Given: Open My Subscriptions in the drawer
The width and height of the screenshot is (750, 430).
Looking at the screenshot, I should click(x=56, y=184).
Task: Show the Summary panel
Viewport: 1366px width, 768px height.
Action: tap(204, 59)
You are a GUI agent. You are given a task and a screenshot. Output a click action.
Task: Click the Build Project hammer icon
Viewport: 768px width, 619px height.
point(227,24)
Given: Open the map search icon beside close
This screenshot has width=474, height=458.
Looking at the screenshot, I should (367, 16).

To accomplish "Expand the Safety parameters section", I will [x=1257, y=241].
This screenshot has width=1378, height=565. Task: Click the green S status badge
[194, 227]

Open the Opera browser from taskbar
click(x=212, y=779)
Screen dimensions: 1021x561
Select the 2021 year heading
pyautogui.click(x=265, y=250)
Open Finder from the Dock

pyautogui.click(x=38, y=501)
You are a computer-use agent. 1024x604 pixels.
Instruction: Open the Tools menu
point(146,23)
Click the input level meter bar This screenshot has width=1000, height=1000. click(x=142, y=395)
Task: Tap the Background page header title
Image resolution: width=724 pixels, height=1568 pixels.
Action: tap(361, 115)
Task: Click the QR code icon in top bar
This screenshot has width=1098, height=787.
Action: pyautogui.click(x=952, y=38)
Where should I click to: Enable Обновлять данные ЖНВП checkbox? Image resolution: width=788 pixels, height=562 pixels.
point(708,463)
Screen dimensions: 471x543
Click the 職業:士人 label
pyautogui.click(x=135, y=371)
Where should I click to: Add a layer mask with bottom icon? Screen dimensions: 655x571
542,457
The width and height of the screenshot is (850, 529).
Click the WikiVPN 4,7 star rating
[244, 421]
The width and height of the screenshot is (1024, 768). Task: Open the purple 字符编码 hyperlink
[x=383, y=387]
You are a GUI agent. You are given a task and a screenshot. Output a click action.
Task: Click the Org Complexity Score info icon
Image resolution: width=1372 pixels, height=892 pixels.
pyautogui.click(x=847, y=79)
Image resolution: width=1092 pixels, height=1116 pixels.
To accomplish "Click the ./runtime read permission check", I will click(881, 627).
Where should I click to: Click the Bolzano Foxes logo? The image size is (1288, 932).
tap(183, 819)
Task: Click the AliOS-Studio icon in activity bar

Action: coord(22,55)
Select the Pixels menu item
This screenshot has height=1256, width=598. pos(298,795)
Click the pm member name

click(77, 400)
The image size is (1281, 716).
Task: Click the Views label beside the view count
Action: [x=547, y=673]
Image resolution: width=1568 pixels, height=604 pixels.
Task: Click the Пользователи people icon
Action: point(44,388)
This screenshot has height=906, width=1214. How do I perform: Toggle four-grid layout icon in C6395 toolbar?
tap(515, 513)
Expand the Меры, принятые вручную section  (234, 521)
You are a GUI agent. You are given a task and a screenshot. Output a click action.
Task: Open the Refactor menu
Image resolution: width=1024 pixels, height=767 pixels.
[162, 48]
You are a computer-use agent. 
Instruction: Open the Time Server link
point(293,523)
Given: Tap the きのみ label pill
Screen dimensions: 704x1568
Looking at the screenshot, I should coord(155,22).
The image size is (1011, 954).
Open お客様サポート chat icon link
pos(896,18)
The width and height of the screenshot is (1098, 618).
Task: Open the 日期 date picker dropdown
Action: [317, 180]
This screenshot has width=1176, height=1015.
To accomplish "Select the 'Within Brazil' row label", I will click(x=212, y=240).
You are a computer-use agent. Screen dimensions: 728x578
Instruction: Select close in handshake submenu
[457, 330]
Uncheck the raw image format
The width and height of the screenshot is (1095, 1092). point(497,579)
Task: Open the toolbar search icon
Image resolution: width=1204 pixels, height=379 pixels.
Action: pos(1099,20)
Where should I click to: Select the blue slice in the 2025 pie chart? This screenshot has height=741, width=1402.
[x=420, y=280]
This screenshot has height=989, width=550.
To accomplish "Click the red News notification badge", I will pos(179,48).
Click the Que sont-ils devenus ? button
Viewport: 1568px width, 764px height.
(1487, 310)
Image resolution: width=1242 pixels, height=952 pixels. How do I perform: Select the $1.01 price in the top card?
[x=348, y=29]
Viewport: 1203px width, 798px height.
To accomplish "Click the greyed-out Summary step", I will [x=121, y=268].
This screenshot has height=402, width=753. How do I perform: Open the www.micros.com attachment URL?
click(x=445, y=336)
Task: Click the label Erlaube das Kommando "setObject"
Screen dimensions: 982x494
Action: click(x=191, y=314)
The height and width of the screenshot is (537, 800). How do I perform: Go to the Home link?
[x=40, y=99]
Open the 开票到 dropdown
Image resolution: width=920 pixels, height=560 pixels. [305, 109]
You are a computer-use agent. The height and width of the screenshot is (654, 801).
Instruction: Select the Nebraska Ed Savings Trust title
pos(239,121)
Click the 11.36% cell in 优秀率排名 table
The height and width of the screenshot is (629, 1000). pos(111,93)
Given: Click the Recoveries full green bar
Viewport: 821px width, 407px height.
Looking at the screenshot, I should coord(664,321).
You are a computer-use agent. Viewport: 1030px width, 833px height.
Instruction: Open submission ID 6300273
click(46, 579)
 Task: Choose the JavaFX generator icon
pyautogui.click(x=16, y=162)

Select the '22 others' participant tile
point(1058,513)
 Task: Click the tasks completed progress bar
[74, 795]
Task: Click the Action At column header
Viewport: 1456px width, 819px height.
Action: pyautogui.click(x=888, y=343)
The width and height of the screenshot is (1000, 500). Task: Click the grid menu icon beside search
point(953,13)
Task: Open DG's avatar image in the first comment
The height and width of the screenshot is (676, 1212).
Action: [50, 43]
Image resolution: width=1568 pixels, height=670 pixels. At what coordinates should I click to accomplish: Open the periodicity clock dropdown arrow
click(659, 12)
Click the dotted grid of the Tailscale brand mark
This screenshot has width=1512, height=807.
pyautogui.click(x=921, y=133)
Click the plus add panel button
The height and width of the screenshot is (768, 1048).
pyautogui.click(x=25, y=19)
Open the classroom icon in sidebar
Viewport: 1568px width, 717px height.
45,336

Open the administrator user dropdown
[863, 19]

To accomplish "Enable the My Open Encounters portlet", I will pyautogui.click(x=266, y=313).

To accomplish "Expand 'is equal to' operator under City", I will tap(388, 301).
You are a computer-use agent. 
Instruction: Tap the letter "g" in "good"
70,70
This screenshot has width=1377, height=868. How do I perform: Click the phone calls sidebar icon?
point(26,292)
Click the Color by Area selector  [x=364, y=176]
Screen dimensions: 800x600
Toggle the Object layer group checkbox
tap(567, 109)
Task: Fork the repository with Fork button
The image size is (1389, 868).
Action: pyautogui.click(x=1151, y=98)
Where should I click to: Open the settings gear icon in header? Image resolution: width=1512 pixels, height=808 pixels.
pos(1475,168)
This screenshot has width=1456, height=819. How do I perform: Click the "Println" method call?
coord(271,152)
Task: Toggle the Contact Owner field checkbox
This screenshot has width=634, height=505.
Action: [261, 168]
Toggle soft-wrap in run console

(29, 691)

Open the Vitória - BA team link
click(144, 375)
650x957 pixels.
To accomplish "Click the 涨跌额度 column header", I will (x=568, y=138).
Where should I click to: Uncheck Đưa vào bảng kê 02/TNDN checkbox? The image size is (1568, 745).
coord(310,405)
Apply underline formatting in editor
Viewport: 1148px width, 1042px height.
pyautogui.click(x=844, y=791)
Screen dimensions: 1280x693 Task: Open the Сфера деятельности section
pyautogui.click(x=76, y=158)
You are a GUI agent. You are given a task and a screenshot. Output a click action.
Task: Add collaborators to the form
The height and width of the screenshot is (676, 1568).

● ● ●

**GOAL**: Lay out the material above as a Markdown table with the columns Row and Line, putting each non-blank line in its own numbered row and leaving out blank lines.

**TASK OUTPUT**:
| Row | Line |
|---|---|
| 1 | Given: Open My Subscriptions in the drawer |
| 2 | The width and height of the screenshot is (750, 430). |
| 3 | Looking at the screenshot, I should click(x=56, y=184). |
| 4 | Task: Show the Summary panel |
| 5 | Viewport: 1366px width, 768px height. |
| 6 | Action: tap(204, 59) |
| 7 | You are a GUI agent. You are given a task and a screenshot. Output a click action. |
| 8 | Task: Click the Build Project hammer icon |
| 9 | Viewport: 768px width, 619px height. |
| 10 | point(227,24) |
| 11 | Given: Open the map search icon beside close |
| 12 | This screenshot has width=474, height=458. |
| 13 | Looking at the screenshot, I should (367, 16). |
| 14 | To accomplish "Expand the Safety parameters section", I will [x=1257, y=241]. |
| 15 | This screenshot has width=1378, height=565. Task: Click the green S status badge |
| 16 | [194, 227] |
| 17 | Open the Opera browser from taskbar |
| 18 | click(x=212, y=779) |
| 19 | Screen dimensions: 1021x561 |
| 20 | Select the 2021 year heading |
| 21 | pyautogui.click(x=265, y=250) |
| 22 | Open Finder from the Dock |
| 23 | pyautogui.click(x=38, y=501) |
| 24 | You are a computer-use agent. 1024x604 pixels. |
| 25 | Instruction: Open the Tools menu |
| 26 | point(146,23) |
| 27 | Click the input level meter bar This screenshot has width=1000, height=1000. click(x=142, y=395) |
| 28 | Task: Tap the Background page header title |
| 29 | Image resolution: width=724 pixels, height=1568 pixels. |
| 30 | Action: tap(361, 115) |
| 31 | Task: Click the QR code icon in top bar |
| 32 | This screenshot has width=1098, height=787. |
| 33 | Action: pyautogui.click(x=952, y=38) |
| 34 | Where should I click to: Enable Обновлять данные ЖНВП checkbox? Image resolution: width=788 pixels, height=562 pixels. |
| 35 | point(708,463) |
| 36 | Screen dimensions: 471x543 |
| 37 | Click the 職業:士人 label |
| 38 | pyautogui.click(x=135, y=371) |
| 39 | Where should I click to: Add a layer mask with bottom icon? Screen dimensions: 655x571 |
| 40 | 542,457 |
| 41 | The width and height of the screenshot is (850, 529). |
| 42 | Click the WikiVPN 4,7 star rating |
| 43 | [244, 421] |
| 44 | The width and height of the screenshot is (1024, 768). Task: Open the purple 字符编码 hyperlink |
| 45 | [x=383, y=387] |
| 46 | You are a GUI agent. You are given a task and a screenshot. Output a click action. |
| 47 | Task: Click the Org Complexity Score info icon |
| 48 | Image resolution: width=1372 pixels, height=892 pixels. |
| 49 | pyautogui.click(x=847, y=79) |
| 50 | Image resolution: width=1092 pixels, height=1116 pixels. |
| 51 | To accomplish "Click the ./runtime read permission check", I will click(881, 627). |
| 52 | Where should I click to: Click the Bolzano Foxes logo? The image size is (1288, 932). |
| 53 | tap(183, 819) |
| 54 | Task: Click the AliOS-Studio icon in activity bar |
| 55 | Action: coord(22,55) |
| 56 | Select the Pixels menu item |
| 57 | This screenshot has height=1256, width=598. pos(298,795) |
| 58 | Click the pm member name |
| 59 | click(77, 400) |
| 60 | The image size is (1281, 716). |
| 61 | Task: Click the Views label beside the view count |
| 62 | Action: [x=547, y=673] |
| 63 | Image resolution: width=1568 pixels, height=604 pixels. |
| 64 | Task: Click the Пользователи people icon |
| 65 | Action: point(44,388) |
| 66 | This screenshot has height=906, width=1214. How do I perform: Toggle four-grid layout icon in C6395 toolbar? |
| 67 | tap(515, 513) |
| 68 | Expand the Меры, принятые вручную section  (234, 521) |
| 69 | You are a GUI agent. You are given a task and a screenshot. Output a click action. |
| 70 | Task: Open the Refactor menu |
| 71 | Image resolution: width=1024 pixels, height=767 pixels. |
| 72 | [162, 48] |
| 73 | You are a computer-use agent.  |
| 74 | Instruction: Open the Time Server link |
| 75 | point(293,523) |
| 76 | Given: Tap the きのみ label pill |
| 77 | Screen dimensions: 704x1568 |
| 78 | Looking at the screenshot, I should coord(155,22). |
| 79 | The image size is (1011, 954). |
| 80 | Open お客様サポート chat icon link |
| 81 | pos(896,18) |
| 82 | The width and height of the screenshot is (1098, 618). |
| 83 | Task: Open the 日期 date picker dropdown |
| 84 | Action: [317, 180] |
| 85 | This screenshot has width=1176, height=1015. |
| 86 | To accomplish "Select the 'Within Brazil' row label", I will click(x=212, y=240). |
| 87 | You are a computer-use agent. Screen dimensions: 728x578 |
| 88 | Instruction: Select close in handshake submenu |
| 89 | [457, 330] |
| 90 | Uncheck the raw image format |
| 91 | The width and height of the screenshot is (1095, 1092). point(497,579) |
| 92 | Task: Open the toolbar search icon |
| 93 | Image resolution: width=1204 pixels, height=379 pixels. |
| 94 | Action: pos(1099,20) |
| 95 | Where should I click to: Select the blue slice in the 2025 pie chart? This screenshot has height=741, width=1402. |
| 96 | [x=420, y=280] |
| 97 | This screenshot has height=989, width=550. |
| 98 | To accomplish "Click the red News notification badge", I will pos(179,48). |
| 99 | Click the Que sont-ils devenus ? button |
| 100 | Viewport: 1568px width, 764px height. |
| 101 | (1487, 310) |
| 102 | Image resolution: width=1242 pixels, height=952 pixels. How do I perform: Select the $1.01 price in the top card? |
| 103 | [x=348, y=29] |
| 104 | Viewport: 1203px width, 798px height. |
| 105 | To accomplish "Click the greyed-out Summary step", I will [x=121, y=268]. |
| 106 | This screenshot has height=402, width=753. How do I perform: Open the www.micros.com attachment URL? |
| 107 | click(x=445, y=336) |
| 108 | Task: Click the label Erlaube das Kommando "setObject" |
| 109 | Screen dimensions: 982x494 |
| 110 | Action: click(x=191, y=314) |
| 111 | The height and width of the screenshot is (537, 800). How do I perform: Go to the Home link? |
| 112 | [x=40, y=99] |
| 113 | Open the 开票到 dropdown |
| 114 | Image resolution: width=920 pixels, height=560 pixels. [305, 109] |
| 115 | You are a computer-use agent. The height and width of the screenshot is (654, 801). |
| 116 | Instruction: Select the Nebraska Ed Savings Trust title |
| 117 | pos(239,121) |
| 118 | Click the 11.36% cell in 优秀率排名 table |
| 119 | The height and width of the screenshot is (629, 1000). pos(111,93) |
| 120 | Given: Click the Recoveries full green bar |
| 121 | Viewport: 821px width, 407px height. |
| 122 | Looking at the screenshot, I should coord(664,321). |
| 123 | You are a computer-use agent. Viewport: 1030px width, 833px height. |
| 124 | Instruction: Open submission ID 6300273 |
| 125 | click(46, 579) |
| 126 |  Task: Choose the JavaFX generator icon |
| 127 | pyautogui.click(x=16, y=162) |
| 128 | Select the '22 others' participant tile |
| 129 | point(1058,513) |
| 130 |  Task: Click the tasks completed progress bar |
| 131 | [74, 795] |
| 132 | Task: Click the Action At column header |
| 133 | Viewport: 1456px width, 819px height. |
| 134 | Action: pyautogui.click(x=888, y=343) |
| 135 | The width and height of the screenshot is (1000, 500). Task: Click the grid menu icon beside search |
| 136 | point(953,13) |
| 137 | Task: Open DG's avatar image in the first comment |
| 138 | The height and width of the screenshot is (676, 1212). |
| 139 | Action: [50, 43] |
| 140 | Image resolution: width=1568 pixels, height=670 pixels. At what coordinates should I click to accomplish: Open the periodicity clock dropdown arrow |
| 141 | click(659, 12) |
| 142 | Click the dotted grid of the Tailscale brand mark |
| 143 | This screenshot has width=1512, height=807. |
| 144 | pyautogui.click(x=921, y=133) |
| 145 | Click the plus add panel button |
| 146 | The height and width of the screenshot is (768, 1048). |
| 147 | pyautogui.click(x=25, y=19) |
| 148 | Open the classroom icon in sidebar |
| 149 | Viewport: 1568px width, 717px height. |
| 150 | 45,336 |
| 151 | Open the administrator user dropdown |
| 152 | [863, 19] |
| 153 | To accomplish "Enable the My Open Encounters portlet", I will pyautogui.click(x=266, y=313). |
| 154 | To accomplish "Expand 'is equal to' operator under City", I will tap(388, 301). |
| 155 | You are a computer-use agent.  |
| 156 | Instruction: Tap the letter "g" in "good" |
| 157 | 70,70 |
| 158 | This screenshot has width=1377, height=868. How do I perform: Click the phone calls sidebar icon? |
| 159 | point(26,292) |
| 160 | Click the Color by Area selector  [x=364, y=176] |
| 161 | Screen dimensions: 800x600 |
| 162 | Toggle the Object layer group checkbox |
| 163 | tap(567, 109) |
| 164 | Task: Fork the repository with Fork button |
| 165 | The image size is (1389, 868). |
| 166 | Action: pyautogui.click(x=1151, y=98) |
| 167 | Where should I click to: Open the settings gear icon in header? Image resolution: width=1512 pixels, height=808 pixels. |
| 168 | pos(1475,168) |
| 169 | This screenshot has width=1456, height=819. How do I perform: Click the "Println" method call? |
| 170 | coord(271,152) |
| 171 | Task: Toggle the Contact Owner field checkbox |
| 172 | This screenshot has width=634, height=505. |
| 173 | Action: [261, 168] |
| 174 | Toggle soft-wrap in run console |
| 175 | (29, 691) |
| 176 | Open the Vitória - BA team link |
| 177 | click(144, 375) |
| 178 | 650x957 pixels. |
| 179 | To accomplish "Click the 涨跌额度 column header", I will (x=568, y=138). |
| 180 | Where should I click to: Uncheck Đưa vào bảng kê 02/TNDN checkbox? The image size is (1568, 745). |
| 181 | coord(310,405) |
| 182 | Apply underline formatting in editor |
| 183 | Viewport: 1148px width, 1042px height. |
| 184 | pyautogui.click(x=844, y=791) |
| 185 | Screen dimensions: 1280x693 Task: Open the Сфера деятельности section |
| 186 | pyautogui.click(x=76, y=158) |
| 187 | You are a GUI agent. You are given a task and a screenshot. Output a click action. |
| 188 | Task: Add collaborators to the form |
| 189 | The height and width of the screenshot is (676, 1568). |